Thyroid, Estrogen, or Low Testosterone?

Sup guys, new here. First up questions and stats, then context if you want to read.


  • Just eyeballing it, how do my T/E2 levels look?
  • Given my high E2, should I just shoot for arimedix? What kind of T increase would I likely see?
  • Is it just an E2 problem and not a T problem? How do I tell the difference?
  • Should I experiment with Iodine supplementation on my own, before the comprehensive hormone test?
  • How long did it take for you guys to go from seeing a problem to finding the cause to getting a prescribed solution and feeling good “again”?
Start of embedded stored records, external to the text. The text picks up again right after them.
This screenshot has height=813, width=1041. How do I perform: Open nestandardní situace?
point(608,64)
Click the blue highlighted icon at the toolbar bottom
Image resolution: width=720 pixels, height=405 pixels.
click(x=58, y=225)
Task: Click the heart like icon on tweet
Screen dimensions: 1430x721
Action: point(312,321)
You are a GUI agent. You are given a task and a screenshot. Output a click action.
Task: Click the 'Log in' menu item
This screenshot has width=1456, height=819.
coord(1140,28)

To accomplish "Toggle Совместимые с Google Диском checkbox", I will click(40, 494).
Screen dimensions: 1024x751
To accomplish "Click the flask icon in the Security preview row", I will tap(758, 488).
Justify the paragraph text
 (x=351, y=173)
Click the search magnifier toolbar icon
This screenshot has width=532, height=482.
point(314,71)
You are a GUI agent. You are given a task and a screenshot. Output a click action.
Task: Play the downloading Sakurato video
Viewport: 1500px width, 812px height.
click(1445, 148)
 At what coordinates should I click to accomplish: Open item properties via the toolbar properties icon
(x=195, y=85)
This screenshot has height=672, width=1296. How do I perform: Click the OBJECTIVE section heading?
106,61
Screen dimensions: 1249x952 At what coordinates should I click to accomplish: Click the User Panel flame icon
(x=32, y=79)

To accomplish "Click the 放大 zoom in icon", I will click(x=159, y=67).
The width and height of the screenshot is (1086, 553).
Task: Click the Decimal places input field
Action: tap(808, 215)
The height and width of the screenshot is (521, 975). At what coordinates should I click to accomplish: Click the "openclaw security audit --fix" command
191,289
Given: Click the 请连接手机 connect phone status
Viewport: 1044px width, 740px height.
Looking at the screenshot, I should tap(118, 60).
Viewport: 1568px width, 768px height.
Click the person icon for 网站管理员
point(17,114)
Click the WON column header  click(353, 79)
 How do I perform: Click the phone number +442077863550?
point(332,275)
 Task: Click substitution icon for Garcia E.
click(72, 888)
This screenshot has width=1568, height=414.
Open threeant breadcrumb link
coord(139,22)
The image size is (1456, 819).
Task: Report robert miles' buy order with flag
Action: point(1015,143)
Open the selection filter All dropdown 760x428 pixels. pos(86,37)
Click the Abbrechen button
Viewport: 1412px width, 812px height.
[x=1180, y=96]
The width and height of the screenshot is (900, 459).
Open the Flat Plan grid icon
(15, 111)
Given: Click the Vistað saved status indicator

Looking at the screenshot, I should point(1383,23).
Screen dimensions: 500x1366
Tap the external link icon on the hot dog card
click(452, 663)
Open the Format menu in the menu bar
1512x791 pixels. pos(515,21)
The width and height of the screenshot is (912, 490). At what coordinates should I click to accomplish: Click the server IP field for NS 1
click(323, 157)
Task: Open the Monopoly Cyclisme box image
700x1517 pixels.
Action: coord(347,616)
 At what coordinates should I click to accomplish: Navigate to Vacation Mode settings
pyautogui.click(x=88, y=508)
  • Total Testosterone: 400 ng/dl (264-916,)
  • Free Testosterone: 9.3 ng/dl
  • Estradiol (E2): 38 pg/ml (8-35)
  • SHBG: 24.9 nmol/L
  • NA: 138 mEq/L (137-147)
    Stats Rundown:
  • Age: 21
  • Height: 5’7
  • Weight: 135 lbs, Waist = 29"
  • BF%: 10-15%
  • Habits: calisthenics, muay thai, clean diet, Vitamin D, ZMA, no steroids, always 6-10 hours of sleep, no videogames, no porn
  • Symptoms: sluggish, foggy & scattered brain, dick works - but sex drive seems broken, emotional swings, low motivation, redness and heat flushing, usually feel out of it - as if I just got stunned by a ton of bricks
  • Related Med: will be taking a comprehensive hormone test soon, was in for (minor) gynocomastia surgery last year, mother has thyroid issues

In the past two years at uni, I have cleaned up my diet, quit porn, quit videogames, and started muay thai and calisthenics; even with all the improvements, I regularly feel like abject crap. Last year, I asked my GP to order up a hormone test, he said that because I’m athletic, there’s no reason to worry. He then handed me a depression sheet instead. Because of my simultaneous surgery for gyno, I was not impressed. Started researching hormones and self-medicating with supplements, which did help a little.
Was finally able to persuade my pulmonologist to order up a blood test last week. Was disturbed by the results - T/FT in 5th percentile range and E2 not even in range. However, given my family history and currently low-ish salt diet - I’ve a slight suspicion that it’s just my thyroid messing around with me. What say you guys?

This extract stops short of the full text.